[Extracted data lines]
• • • • •
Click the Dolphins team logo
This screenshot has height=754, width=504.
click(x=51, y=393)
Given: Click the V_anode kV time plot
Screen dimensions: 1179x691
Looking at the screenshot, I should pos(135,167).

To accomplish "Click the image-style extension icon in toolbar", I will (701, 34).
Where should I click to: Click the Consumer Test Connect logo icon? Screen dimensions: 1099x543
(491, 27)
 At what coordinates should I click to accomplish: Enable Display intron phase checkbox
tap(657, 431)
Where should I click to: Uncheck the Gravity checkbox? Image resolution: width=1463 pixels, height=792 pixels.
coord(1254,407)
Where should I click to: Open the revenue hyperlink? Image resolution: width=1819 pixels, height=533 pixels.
• • • • •
- **Required task**
Repeat all of the lines above word for word.

- **The response**
Click the Dolphins team logo
This screenshot has height=754, width=504.
click(x=51, y=393)
Given: Click the V_anode kV time plot
Screen dimensions: 1179x691
Looking at the screenshot, I should pos(135,167).

To accomplish "Click the image-style extension icon in toolbar", I will (701, 34).
Where should I click to: Click the Consumer Test Connect logo icon? Screen dimensions: 1099x543
(491, 27)
 At what coordinates should I click to accomplish: Enable Display intron phase checkbox
tap(657, 431)
Where should I click to: Uncheck the Gravity checkbox? Image resolution: width=1463 pixels, height=792 pixels.
coord(1254,407)
Where should I click to: Open the revenue hyperlink? Image resolution: width=1819 pixels, height=533 pixels.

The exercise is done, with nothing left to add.